Problem to work on: For every line in the records below that holds "Open", make a copy.

Records supplied:
»»
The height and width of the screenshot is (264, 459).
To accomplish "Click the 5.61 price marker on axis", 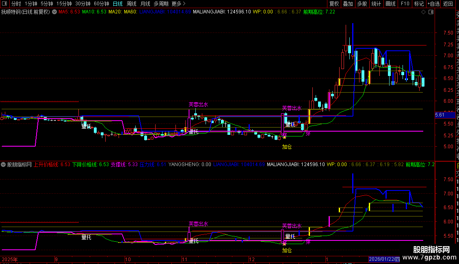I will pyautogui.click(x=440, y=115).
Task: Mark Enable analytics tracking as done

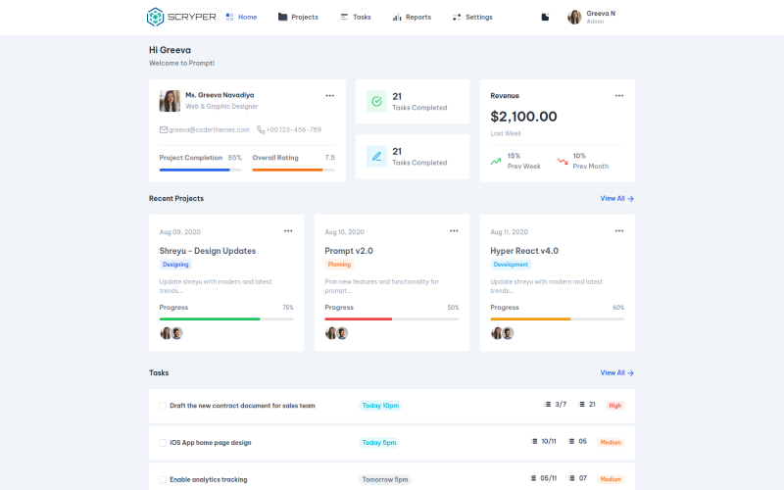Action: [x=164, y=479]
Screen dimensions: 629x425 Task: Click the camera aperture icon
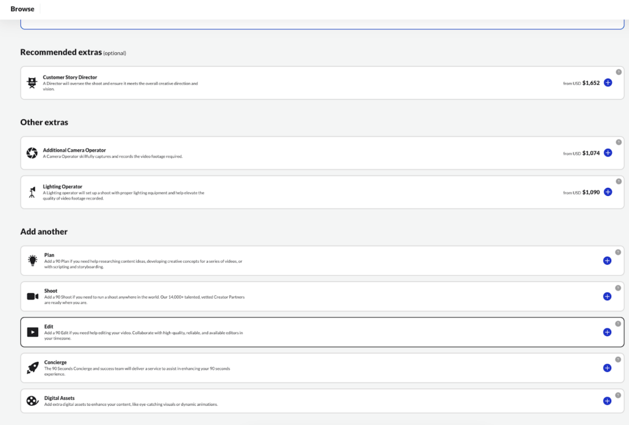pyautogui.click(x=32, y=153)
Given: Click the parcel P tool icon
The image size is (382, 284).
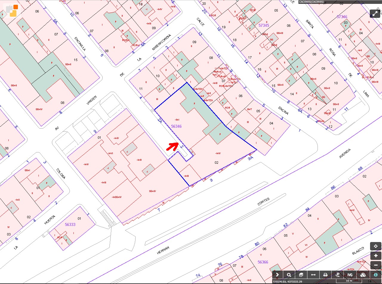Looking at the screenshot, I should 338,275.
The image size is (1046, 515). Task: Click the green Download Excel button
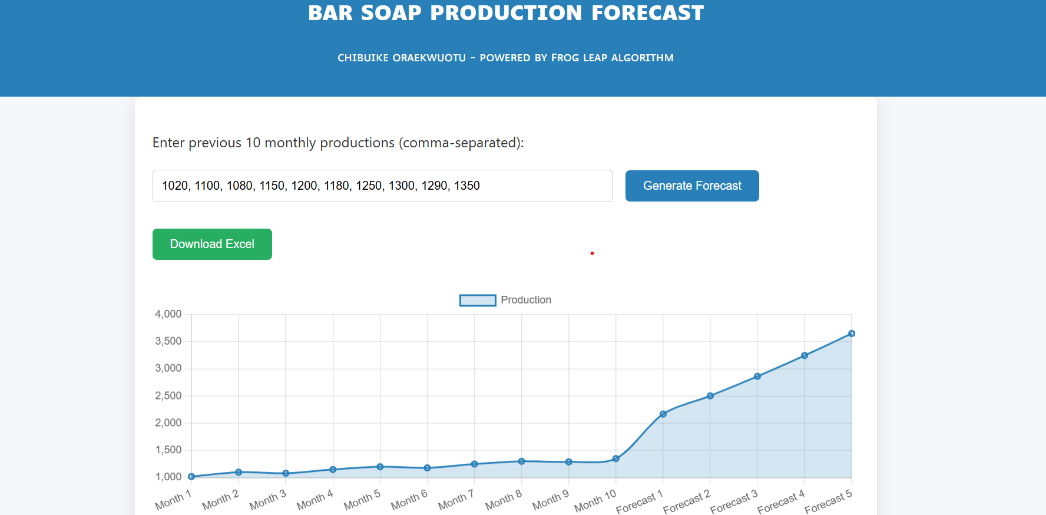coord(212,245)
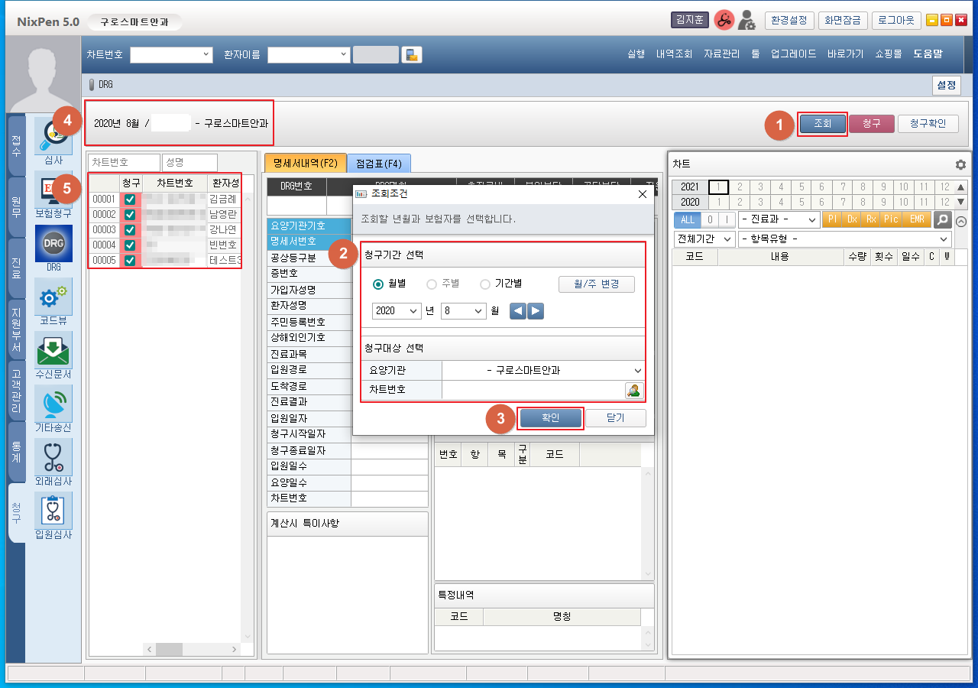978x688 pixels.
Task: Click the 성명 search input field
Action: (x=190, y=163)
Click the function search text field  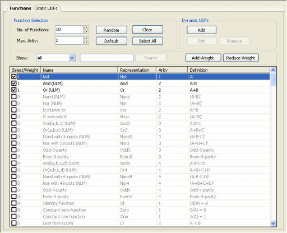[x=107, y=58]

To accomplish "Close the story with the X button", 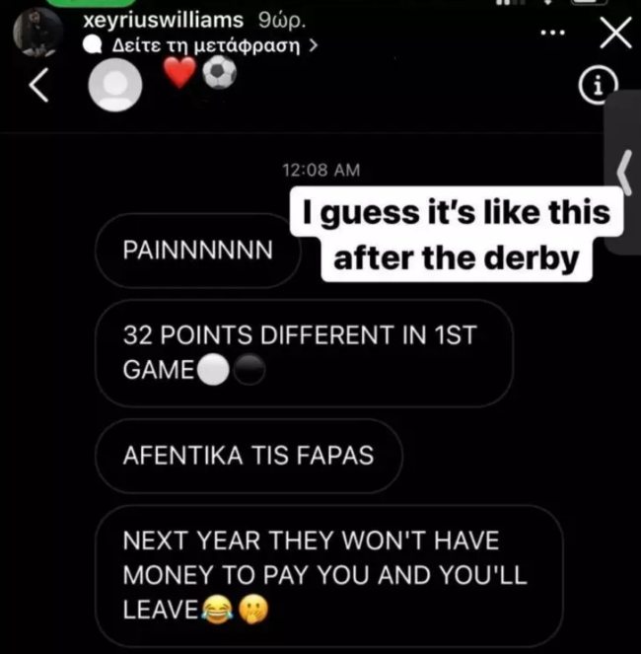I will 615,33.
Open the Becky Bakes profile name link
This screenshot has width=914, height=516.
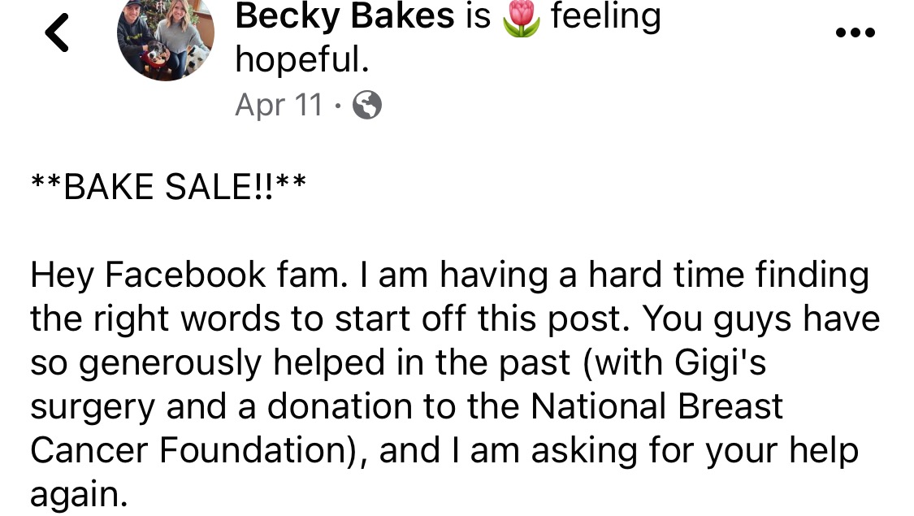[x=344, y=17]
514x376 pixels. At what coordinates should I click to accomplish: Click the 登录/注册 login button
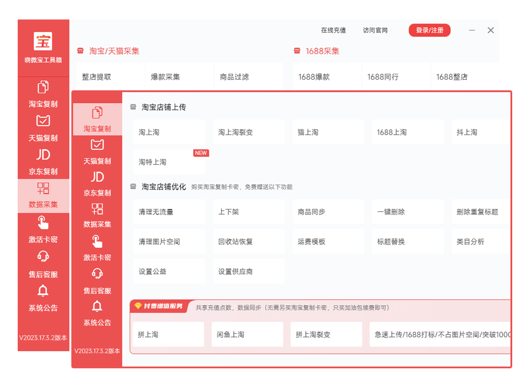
««
»»
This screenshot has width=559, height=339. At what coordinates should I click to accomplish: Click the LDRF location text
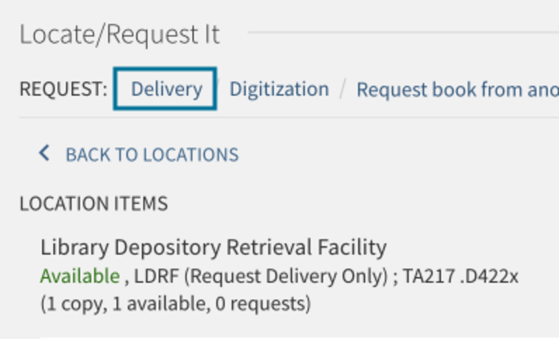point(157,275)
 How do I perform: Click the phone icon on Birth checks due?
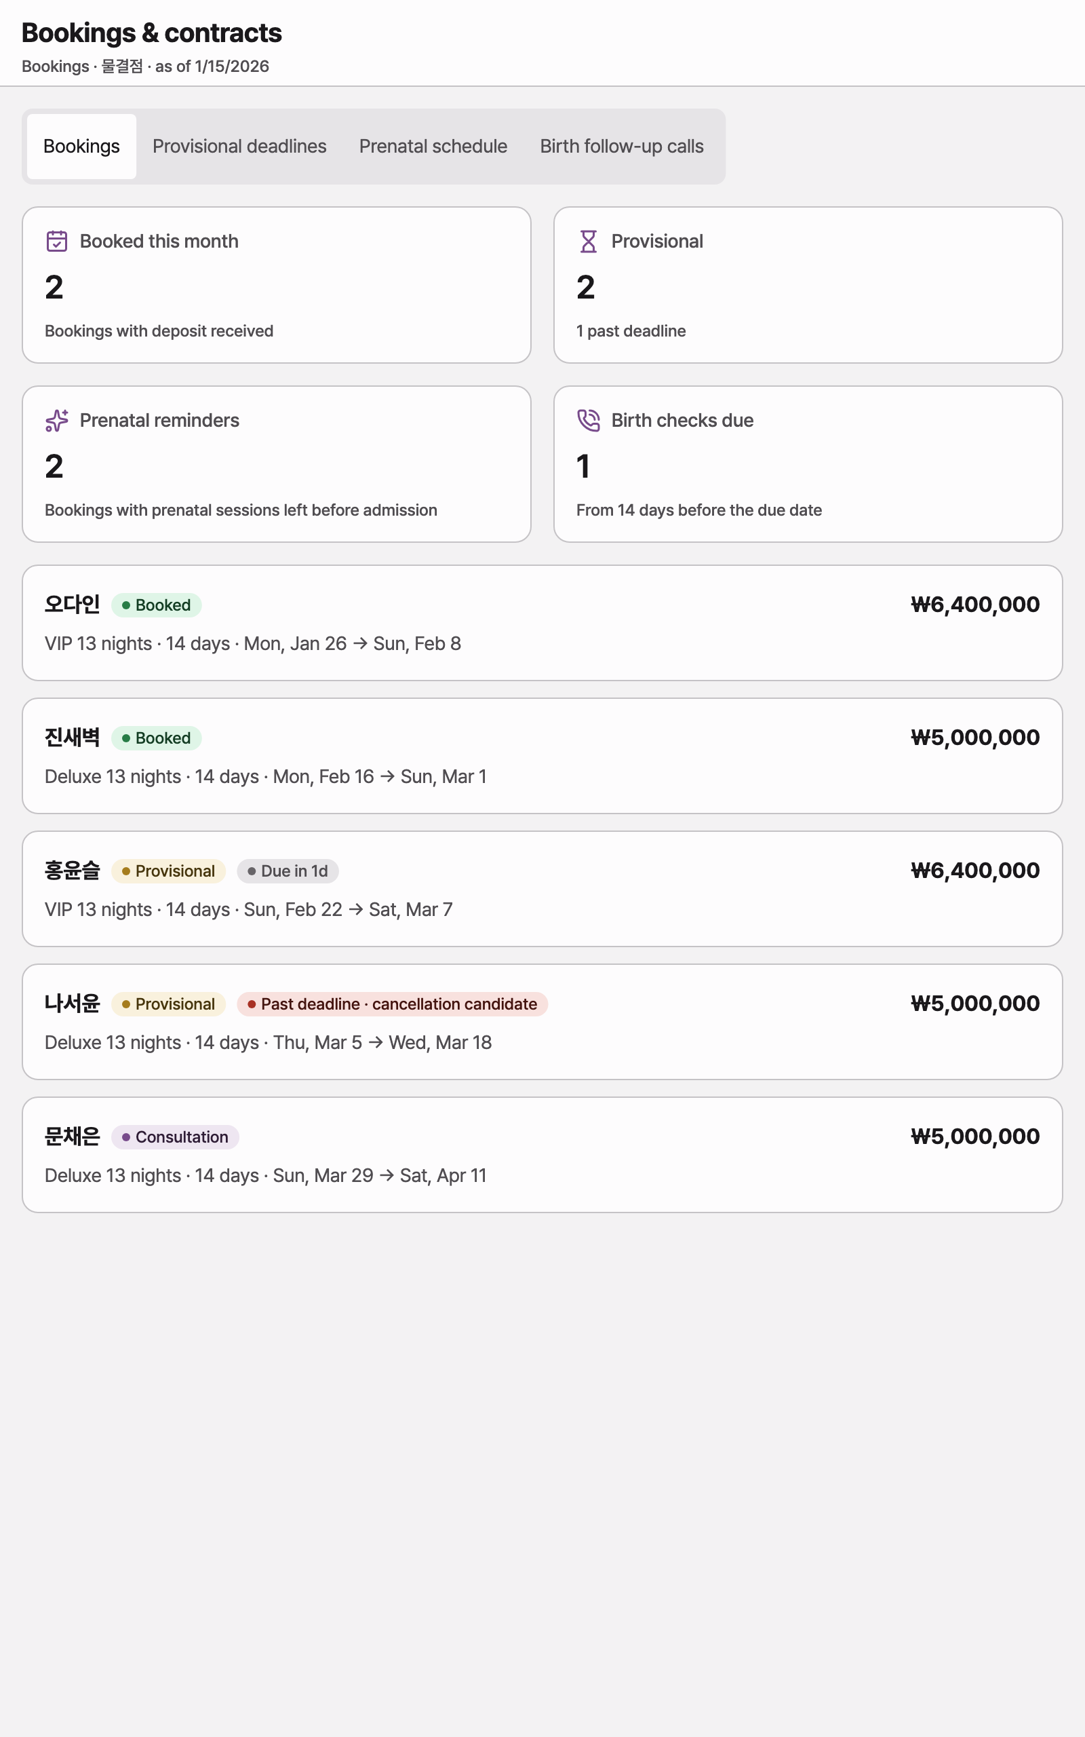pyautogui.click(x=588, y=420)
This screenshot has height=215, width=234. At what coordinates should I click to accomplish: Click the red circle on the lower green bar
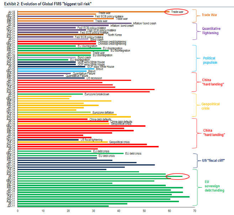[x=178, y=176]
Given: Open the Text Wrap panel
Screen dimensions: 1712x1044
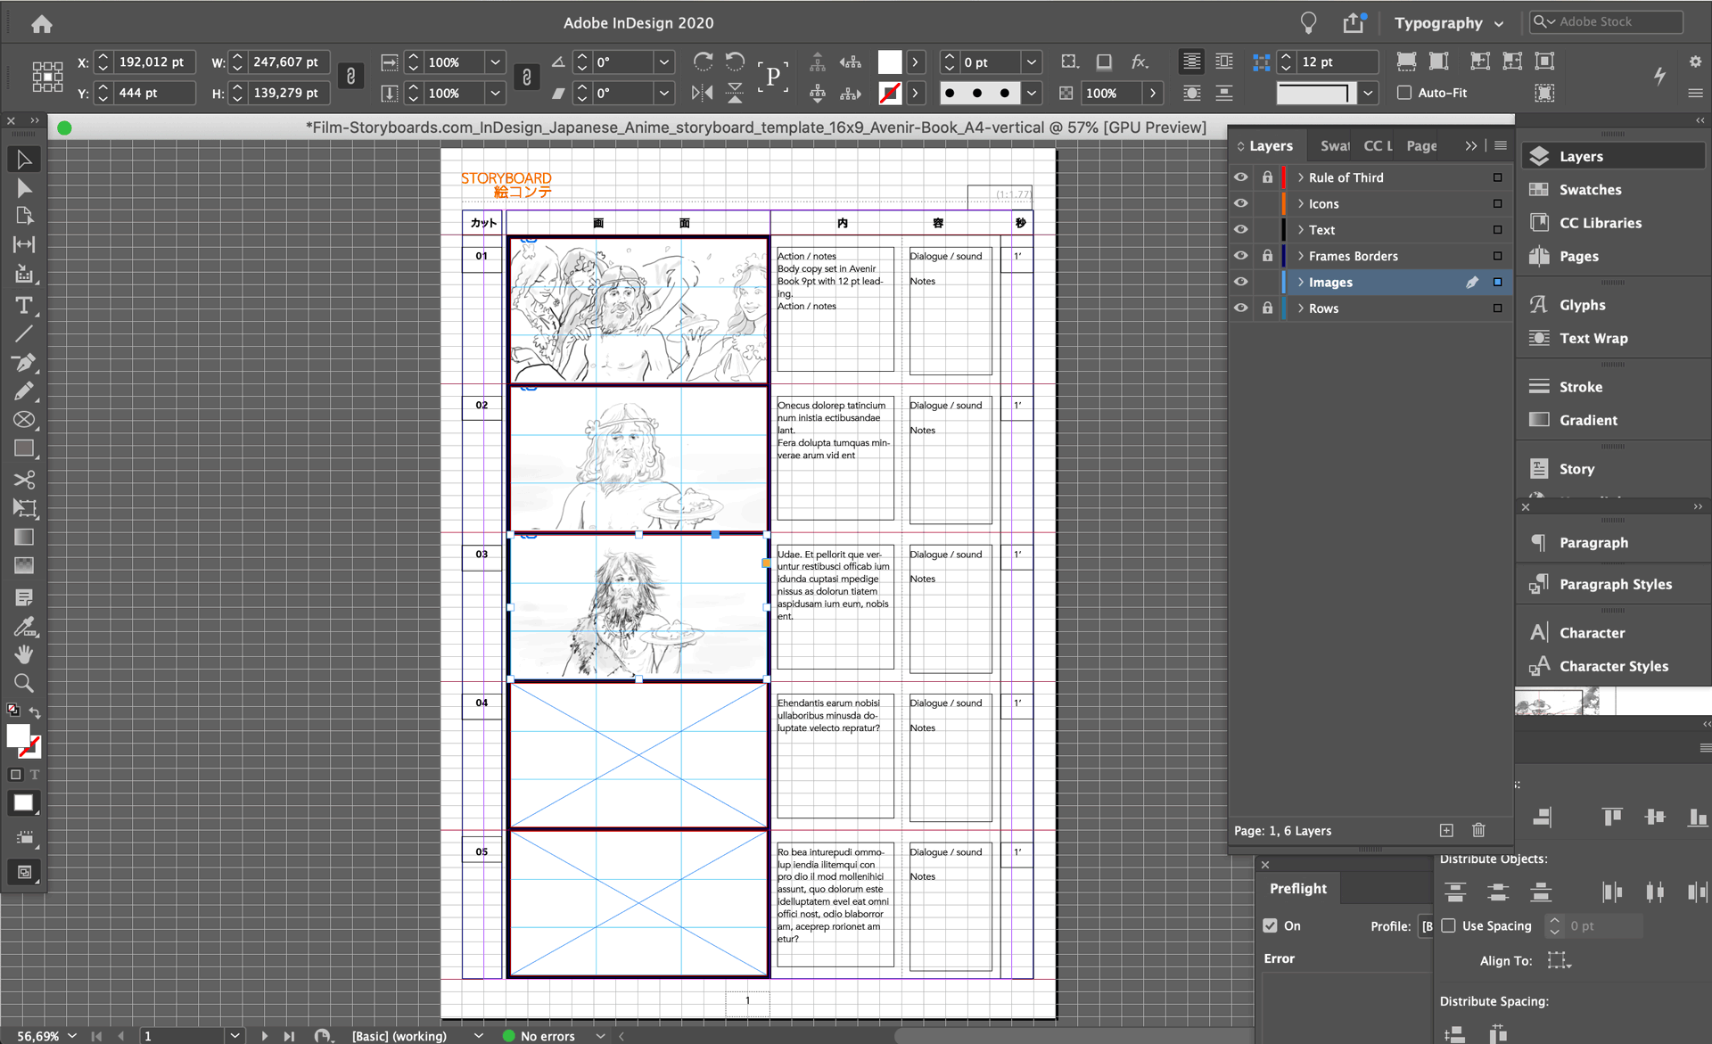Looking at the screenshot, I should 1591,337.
««
Result of this task:
Open the Becky Bakes profile name link
Given: Open the Text Wrap panel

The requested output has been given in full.